Their voices grew louder still on June 6, 2025, when they wrote an open letter addressed simultaneously to the President of the United States and Benjamin Netanyahu. The letter pulled no punches. It questioned the justification put forward at the United Nations after the US vetoed a Gaza ceasefire resolution. “How many thousands of innocent children need more to be systemically starved to death — ruthlessly slaughtered — smashed and beleaguered in the streets — to be termed a systematic infanticidal and genocidal operation?” the siblings asked. These were not the words of policymakers; they were questions posed from the raw conscience of youth.
What is perhaps most striking is how far their voices have reached. The State of Palestine officially owns and endorses their campaign, recognising it as a genuine expression of solidarity. The Embassy of Palestine in Pakistan hosted a special reception to honour them — an extraordinary gesture for activists so young. Palestinian Ambassador Dr. Zuhair Zaid presented them with a heartfelt letter, acknowledging their consistent, courageous stand for Gaza’s children. He said, “I feel myself at loss of words to describe what they have manifested in their solidarity with Palestinian children”.
At a time when global advocacy often feels overshadowed by political alliances and media fatigue, the siblings’ recognition by Palestine stands as proof that authenticity still cuts through noise.
Their concerns extend beyond ceasefire violations. They speak of the long-term human cost: the hundreds of thousands of newly orphaned children, many with no surviving family members; the thousands who now face life with permanent disabilities; the children living in makeshift shelters with food insecurity stalking every breath. They describe these survivors as “left with nothing more than the remaining pulse of survival…” a line that captures the fragile threshold on which so many Gazan children now stand.
For the siblings, the word ‘ceasefire’ is not enough. Hope may flicker, but questions loom larger. What becomes of the children who have lost everything? Who will rebuild their futures? They fear that in the rush of diplomatic negotiations and international politics, the most vulnerable — the children — will once again be forgotten.
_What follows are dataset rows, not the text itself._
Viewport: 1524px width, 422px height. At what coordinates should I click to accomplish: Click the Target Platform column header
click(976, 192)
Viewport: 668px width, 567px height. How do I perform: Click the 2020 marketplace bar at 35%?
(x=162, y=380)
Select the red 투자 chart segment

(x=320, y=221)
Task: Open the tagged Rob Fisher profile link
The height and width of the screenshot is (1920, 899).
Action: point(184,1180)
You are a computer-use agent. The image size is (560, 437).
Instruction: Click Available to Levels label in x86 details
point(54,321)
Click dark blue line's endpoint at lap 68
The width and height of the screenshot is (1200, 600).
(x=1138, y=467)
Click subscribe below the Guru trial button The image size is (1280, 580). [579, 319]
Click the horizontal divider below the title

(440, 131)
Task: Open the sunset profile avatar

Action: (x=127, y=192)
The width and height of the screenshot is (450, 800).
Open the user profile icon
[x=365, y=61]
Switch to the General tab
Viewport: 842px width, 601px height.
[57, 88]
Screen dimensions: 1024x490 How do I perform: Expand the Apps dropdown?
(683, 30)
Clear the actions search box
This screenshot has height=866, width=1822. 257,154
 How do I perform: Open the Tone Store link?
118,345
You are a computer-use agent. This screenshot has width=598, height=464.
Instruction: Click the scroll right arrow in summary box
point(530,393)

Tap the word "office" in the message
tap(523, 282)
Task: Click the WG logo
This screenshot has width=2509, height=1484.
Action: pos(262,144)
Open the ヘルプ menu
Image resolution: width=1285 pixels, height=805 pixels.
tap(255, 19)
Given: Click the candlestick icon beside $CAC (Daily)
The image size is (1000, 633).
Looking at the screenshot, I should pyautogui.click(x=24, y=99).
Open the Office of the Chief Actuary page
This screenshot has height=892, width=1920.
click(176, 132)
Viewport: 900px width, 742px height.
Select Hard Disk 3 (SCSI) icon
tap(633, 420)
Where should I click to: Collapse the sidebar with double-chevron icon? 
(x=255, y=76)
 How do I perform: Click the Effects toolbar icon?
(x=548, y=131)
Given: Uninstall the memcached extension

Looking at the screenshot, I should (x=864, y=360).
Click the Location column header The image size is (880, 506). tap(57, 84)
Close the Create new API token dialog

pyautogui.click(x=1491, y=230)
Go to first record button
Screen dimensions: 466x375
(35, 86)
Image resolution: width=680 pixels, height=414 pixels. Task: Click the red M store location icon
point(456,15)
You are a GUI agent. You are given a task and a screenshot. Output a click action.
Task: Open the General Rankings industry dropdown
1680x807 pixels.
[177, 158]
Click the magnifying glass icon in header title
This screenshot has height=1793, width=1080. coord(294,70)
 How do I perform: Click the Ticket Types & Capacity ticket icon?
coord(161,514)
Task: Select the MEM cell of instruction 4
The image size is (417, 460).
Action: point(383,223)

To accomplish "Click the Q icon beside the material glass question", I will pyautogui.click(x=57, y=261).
What makes their movement so compelling is its unfiltered moral clarity. There are no political calculations, no diplomatic phrases, no attempts to soften the language. Their campaign arises from innocence confronting brutality, from childhood refusing to accept the destruction of other childhoods. It is activism rooted not in ideology but in empathy — and that is perhaps what gives it such unexpected power.
In a world that often grows numb to crises, where humanitarian reports can feel repetitive and distant, the voices of these two Pakistani children break through with disarming sincerity. They remind audiences, policymakers, and communities that every number in a news report represents a life that could have been full — a life now ended or forever altered.
Their movement continues because Gaza’s crisis continues. It continues because many children now depend on global solidarity for survival. And it continues because these siblings believe that silence, at this moment, is a form of complicity.
As long as the children of Gaza struggle to breathe, gasp for relief, or wait for unseen hands to pull them from rubble, two young voices in Pakistan refuse to let the world look away. Their message is simple: when humanity fails to speak, children will.